### WORK REQUIRED
Starting at the line with "Task: Click the УИН search input field", return every line through the final one of the data, word for word. Pictures stay out.

##### DATA FOR THE TASK #####

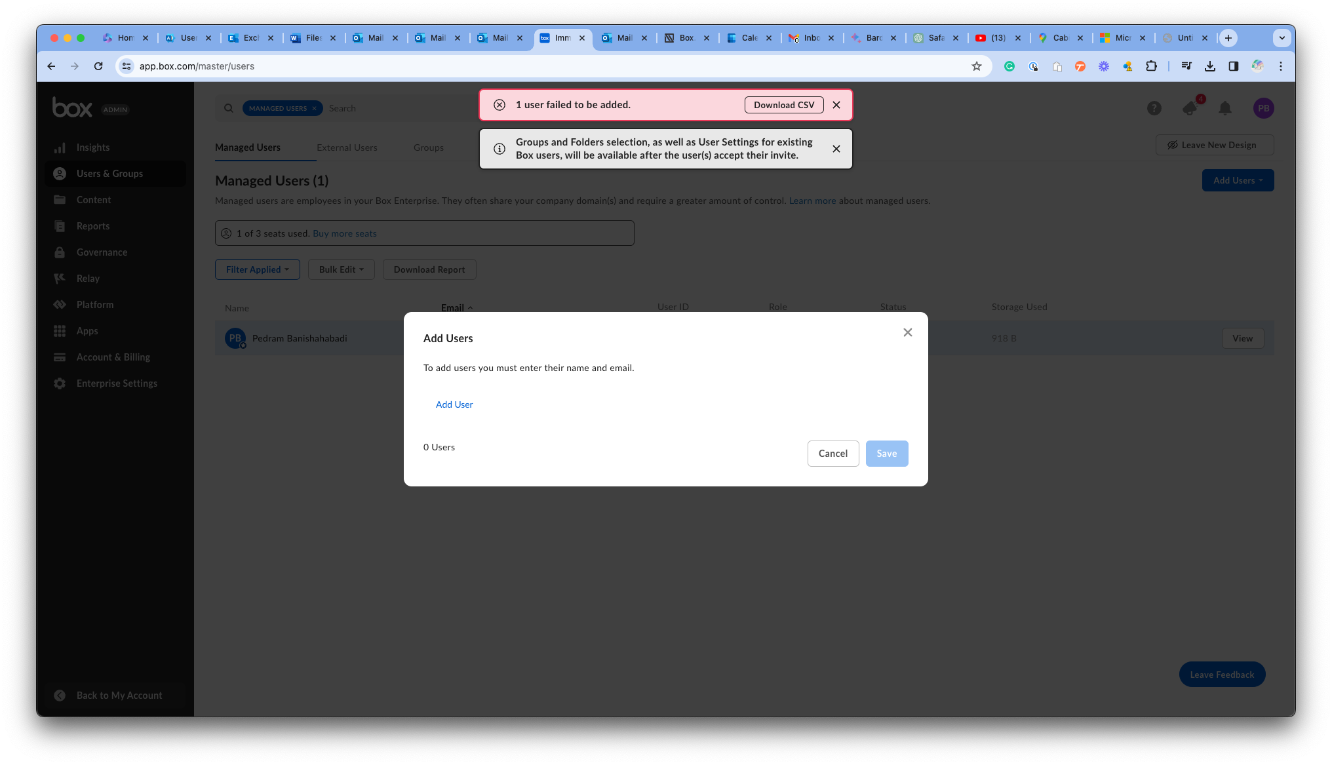The height and width of the screenshot is (765, 1332).
Task: Open Platform section in sidebar
Action: coord(94,304)
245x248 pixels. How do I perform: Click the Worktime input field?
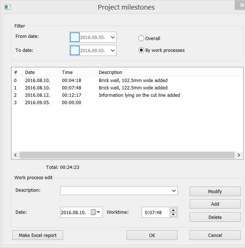click(155, 212)
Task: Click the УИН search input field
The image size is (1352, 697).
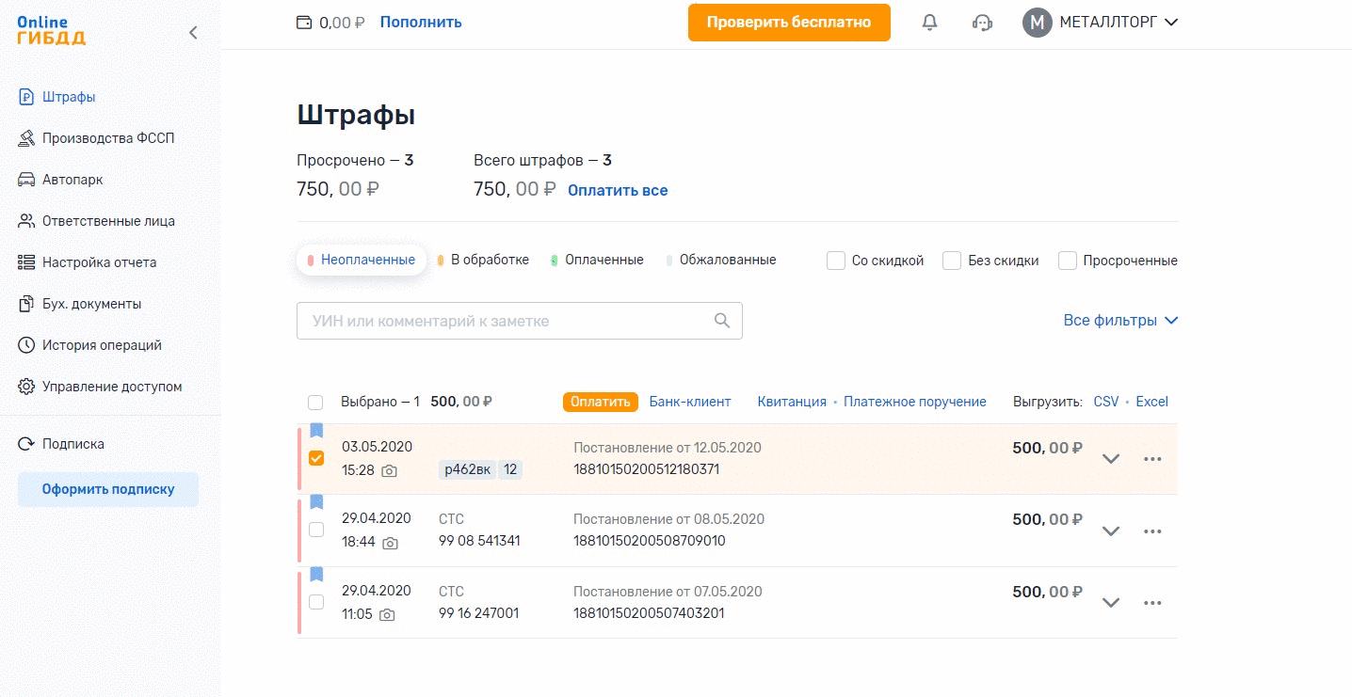Action: coord(504,321)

#####

### RESPONSE AREA
Task: Click the УИН search input field
The image size is (1352, 697).
Action: coord(504,321)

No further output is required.